---------- Record set
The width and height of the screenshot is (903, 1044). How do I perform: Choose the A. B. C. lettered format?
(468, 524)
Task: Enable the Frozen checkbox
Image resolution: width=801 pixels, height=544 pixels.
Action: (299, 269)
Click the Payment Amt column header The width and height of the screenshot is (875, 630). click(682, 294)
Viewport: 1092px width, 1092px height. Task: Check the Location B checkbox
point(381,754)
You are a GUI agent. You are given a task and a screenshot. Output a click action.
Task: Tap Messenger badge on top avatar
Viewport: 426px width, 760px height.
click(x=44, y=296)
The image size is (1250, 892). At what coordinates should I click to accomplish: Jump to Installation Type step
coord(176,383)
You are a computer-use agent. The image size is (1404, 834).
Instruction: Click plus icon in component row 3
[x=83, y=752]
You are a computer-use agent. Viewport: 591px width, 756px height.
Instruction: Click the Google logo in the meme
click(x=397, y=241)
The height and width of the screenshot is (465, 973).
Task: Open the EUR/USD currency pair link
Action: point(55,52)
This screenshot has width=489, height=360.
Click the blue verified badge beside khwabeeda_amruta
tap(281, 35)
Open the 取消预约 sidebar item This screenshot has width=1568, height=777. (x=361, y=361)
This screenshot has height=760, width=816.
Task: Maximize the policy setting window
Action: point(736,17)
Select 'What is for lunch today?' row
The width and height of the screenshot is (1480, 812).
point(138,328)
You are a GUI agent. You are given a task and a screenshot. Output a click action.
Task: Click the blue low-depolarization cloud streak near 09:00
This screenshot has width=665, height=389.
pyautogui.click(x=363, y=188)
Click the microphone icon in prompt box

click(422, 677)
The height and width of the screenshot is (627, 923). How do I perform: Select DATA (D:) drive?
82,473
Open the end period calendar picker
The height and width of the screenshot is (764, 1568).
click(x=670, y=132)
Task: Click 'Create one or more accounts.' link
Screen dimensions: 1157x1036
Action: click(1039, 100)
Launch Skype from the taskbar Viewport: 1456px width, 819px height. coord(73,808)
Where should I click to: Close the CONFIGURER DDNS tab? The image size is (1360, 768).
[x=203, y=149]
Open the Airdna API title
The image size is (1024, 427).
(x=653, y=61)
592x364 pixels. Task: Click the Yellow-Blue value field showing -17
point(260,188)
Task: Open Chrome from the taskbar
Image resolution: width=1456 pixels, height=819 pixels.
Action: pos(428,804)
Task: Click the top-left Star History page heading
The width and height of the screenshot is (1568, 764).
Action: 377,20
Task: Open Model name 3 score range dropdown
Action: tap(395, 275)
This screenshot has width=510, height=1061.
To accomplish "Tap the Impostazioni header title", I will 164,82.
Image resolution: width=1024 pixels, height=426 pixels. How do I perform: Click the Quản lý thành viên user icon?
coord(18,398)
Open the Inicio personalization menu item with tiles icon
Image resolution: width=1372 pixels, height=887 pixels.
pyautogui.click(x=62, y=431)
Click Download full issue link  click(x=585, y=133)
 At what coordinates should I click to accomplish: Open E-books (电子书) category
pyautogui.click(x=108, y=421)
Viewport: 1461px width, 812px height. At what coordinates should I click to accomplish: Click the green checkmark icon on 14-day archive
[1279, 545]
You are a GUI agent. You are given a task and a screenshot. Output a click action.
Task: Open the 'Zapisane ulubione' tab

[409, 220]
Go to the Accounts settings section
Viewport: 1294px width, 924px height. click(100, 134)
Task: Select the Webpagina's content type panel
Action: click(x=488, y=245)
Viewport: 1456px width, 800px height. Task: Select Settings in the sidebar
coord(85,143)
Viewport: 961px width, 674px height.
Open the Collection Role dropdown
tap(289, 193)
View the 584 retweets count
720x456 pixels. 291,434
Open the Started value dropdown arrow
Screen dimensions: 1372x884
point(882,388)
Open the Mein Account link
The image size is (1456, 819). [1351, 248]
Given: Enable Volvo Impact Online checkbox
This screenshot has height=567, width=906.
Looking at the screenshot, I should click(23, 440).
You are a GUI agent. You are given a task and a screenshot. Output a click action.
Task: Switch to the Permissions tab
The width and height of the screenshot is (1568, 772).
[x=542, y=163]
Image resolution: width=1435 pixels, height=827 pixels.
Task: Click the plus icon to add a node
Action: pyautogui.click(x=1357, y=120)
--------------------
• Exercise details: How many of the lines above contain the string "link", with case counting? Reply with the number only.

• Final answer: 4